How do active learning strategies help students interpret graphs?
When students verbalize a graph's story to a partner or write it on a sticky note for a gallery walk, they must translate a visual into language. This forces them to identify each segment's behavior precisely and justify their reading. The social aspect also surfaces multiple valid interpretations of the same graph, which builds interpretive flexibility that silent worksheet practice cannot match.
What does it mean to qualitatively describe a function?
Qualitative description focuses on the overall behavior of a function rather than exact values. Students describe whether a function is increasing, decreasing, or constant over given intervals and connect those behaviors to real-world contexts, without calculating specific slopes or coordinates.
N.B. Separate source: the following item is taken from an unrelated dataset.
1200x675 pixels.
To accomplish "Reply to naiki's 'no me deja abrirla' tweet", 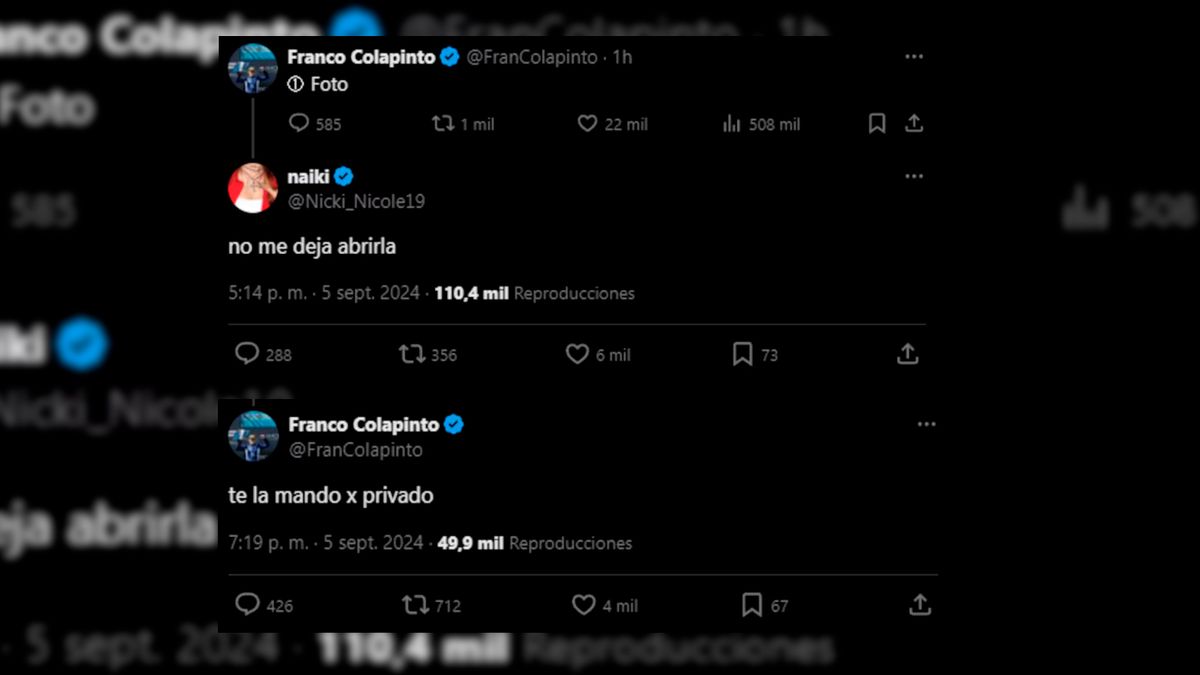I will [247, 354].
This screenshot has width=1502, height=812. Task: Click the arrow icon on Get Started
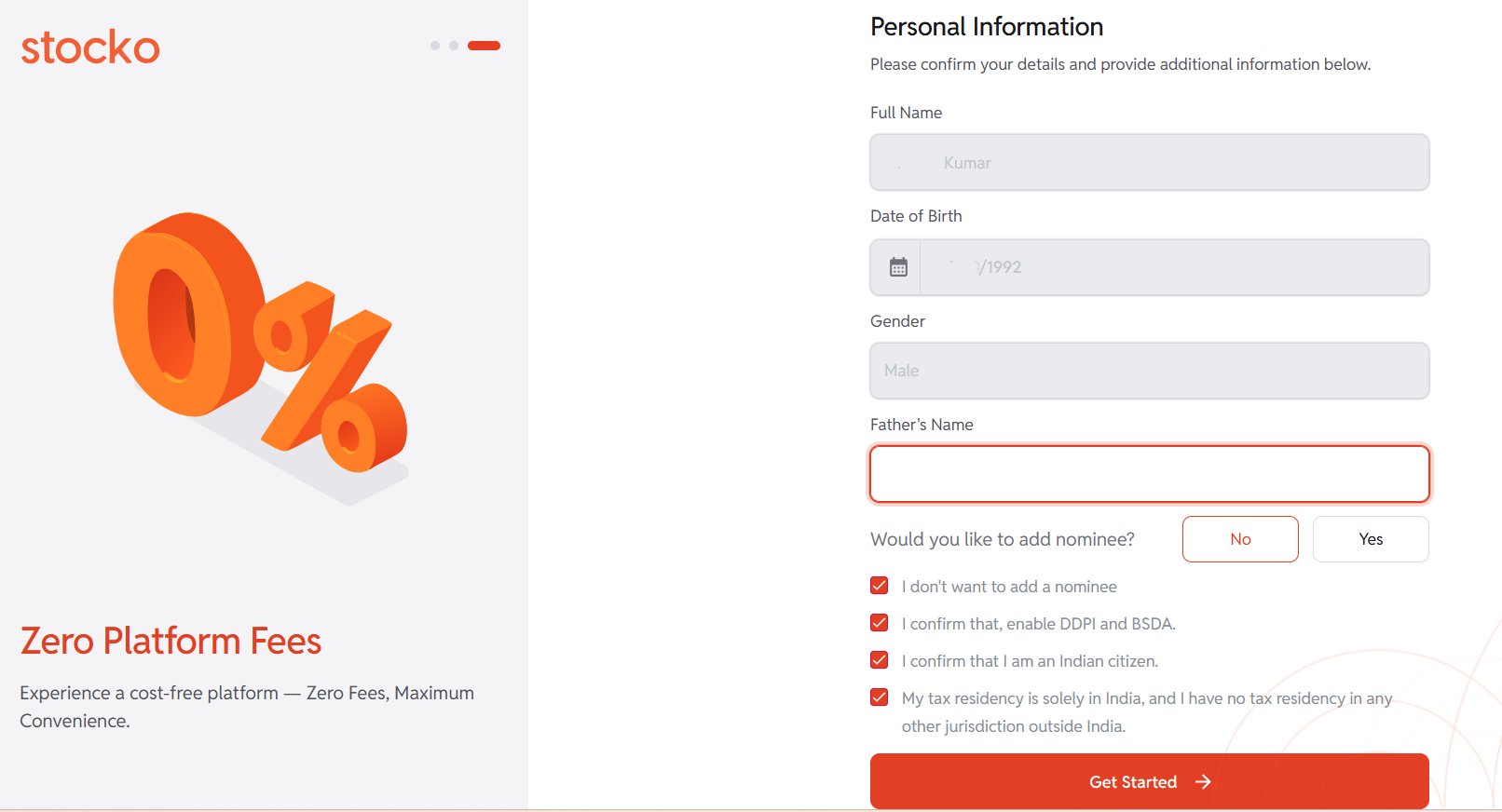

How do I recognize increasing, decreasing, and constant sections on a graph?
Look at each section from left to right: if the graph rises, the function is increasing; if it falls, it is decreasing; if it is horizontal, it is constant. The steepness of each section indicates how quickly the quantity is changing, while the direction indicates whether the output is growing or shrinking.
Why do 8th graders study qualitative function analysis?
This skill bridges numerical computation and conceptual understanding. Before students work fluently with rates of change and linear models, they need to read a graph as a dynamic story. It also appears directly in standardized assessments where students must interpret real-world data displays without performing calculations.